Collected data
▼

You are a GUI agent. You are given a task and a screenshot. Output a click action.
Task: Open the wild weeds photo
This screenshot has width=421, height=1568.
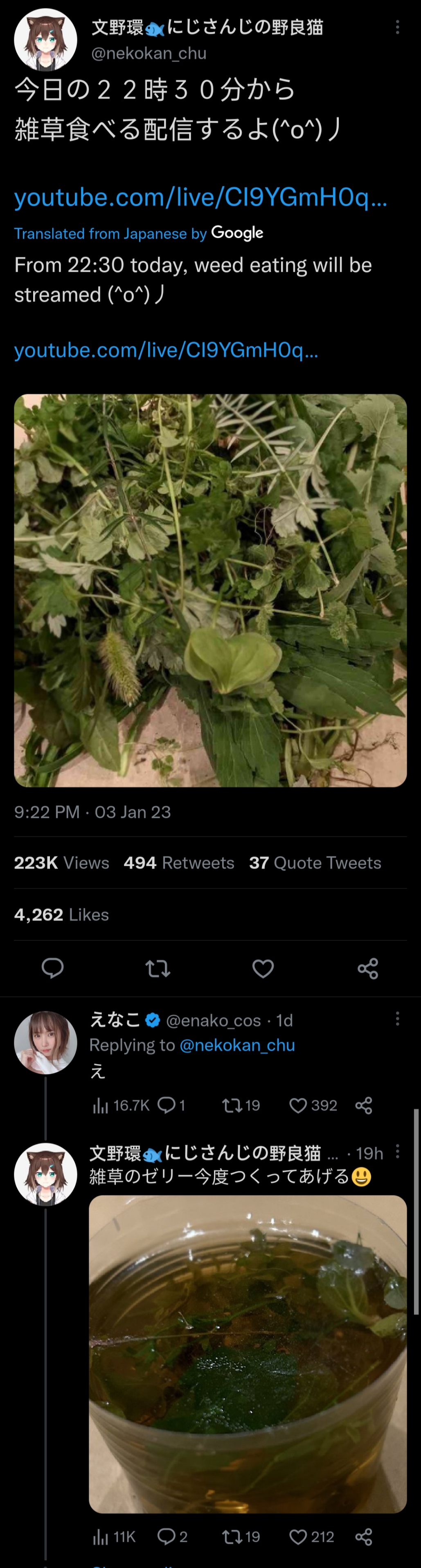coord(210,590)
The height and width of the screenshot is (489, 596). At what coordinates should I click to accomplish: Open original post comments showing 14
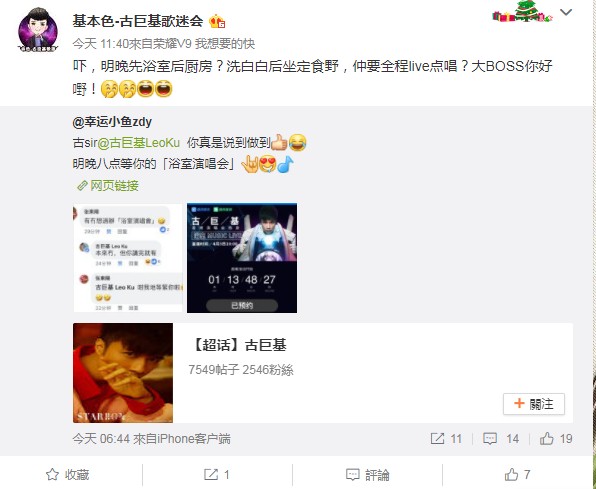501,439
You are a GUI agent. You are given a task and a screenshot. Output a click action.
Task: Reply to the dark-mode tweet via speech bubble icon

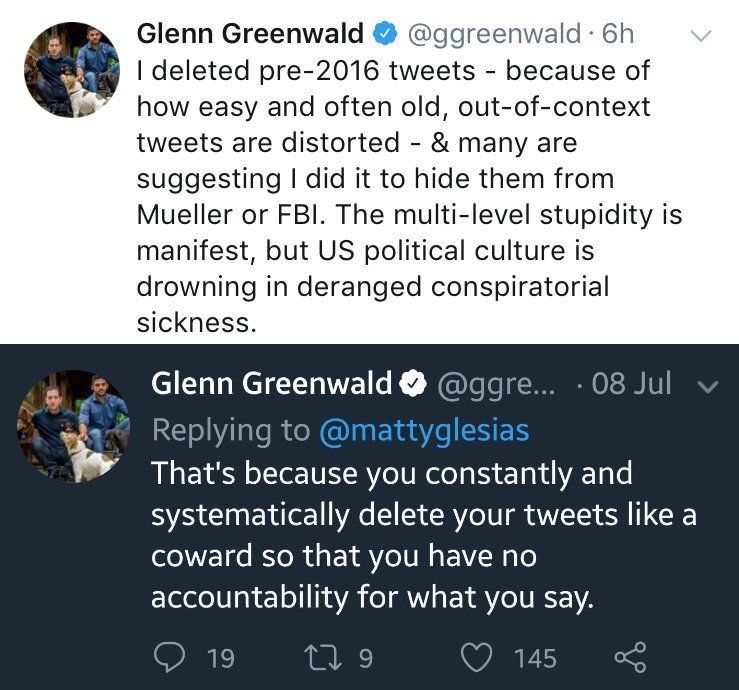click(171, 657)
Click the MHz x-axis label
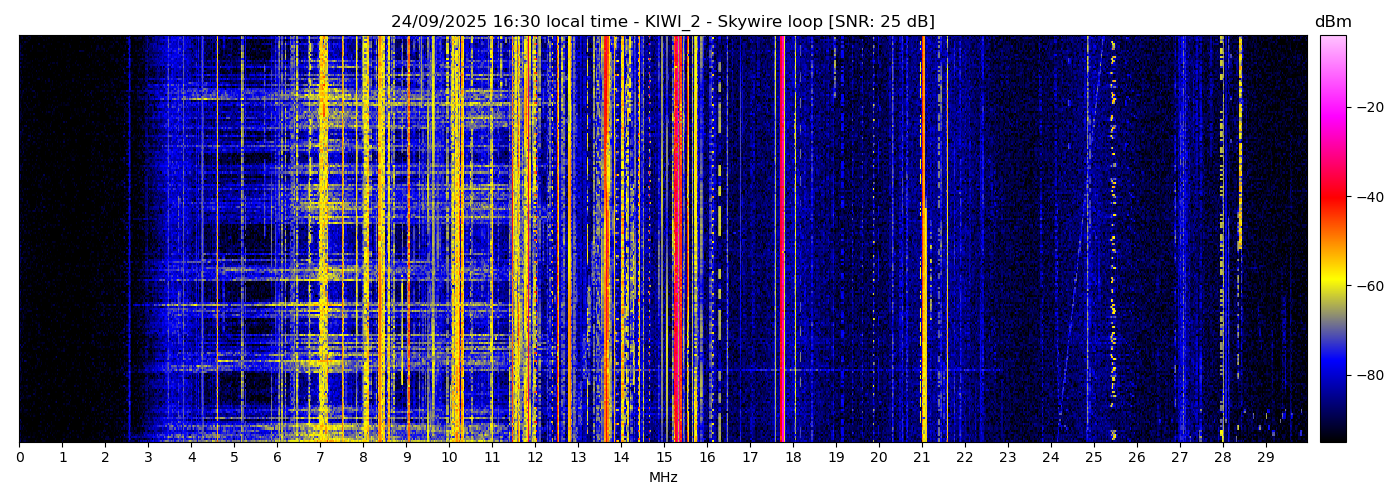 tap(663, 478)
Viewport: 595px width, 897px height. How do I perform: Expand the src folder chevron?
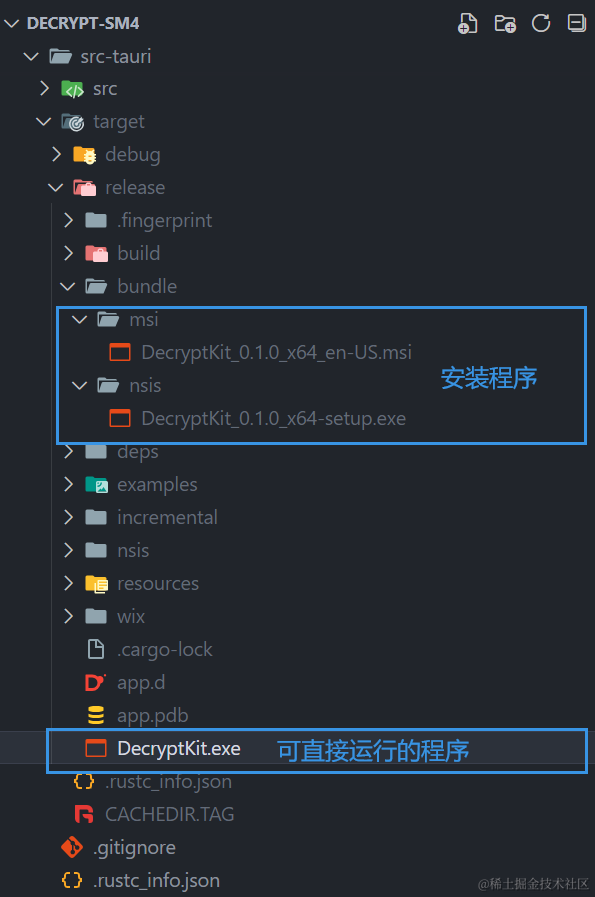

▲

# WORK INSTRUCTIONS
Begin at the line with "Task: Open the wild weeds photo" and retype exactly every line through the last one of the entries above, both included, and nothing more; pictures stay out.

# SOLUTION TO THIS PROBLEM
Task: Open the wild weeds photo
This screenshot has width=421, height=1568.
coord(210,590)
The height and width of the screenshot is (489, 596). At what coordinates should I click to accomplish: Open original post comments showing 14
501,439
You are a GUI agent. You are given a task and a screenshot. Output a click action.
Task: Reply to the dark-mode tweet via speech bubble icon

click(171, 657)
Click the MHz x-axis label
 tap(663, 478)
Viewport: 595px width, 897px height. How do I perform: Expand the src folder chevron?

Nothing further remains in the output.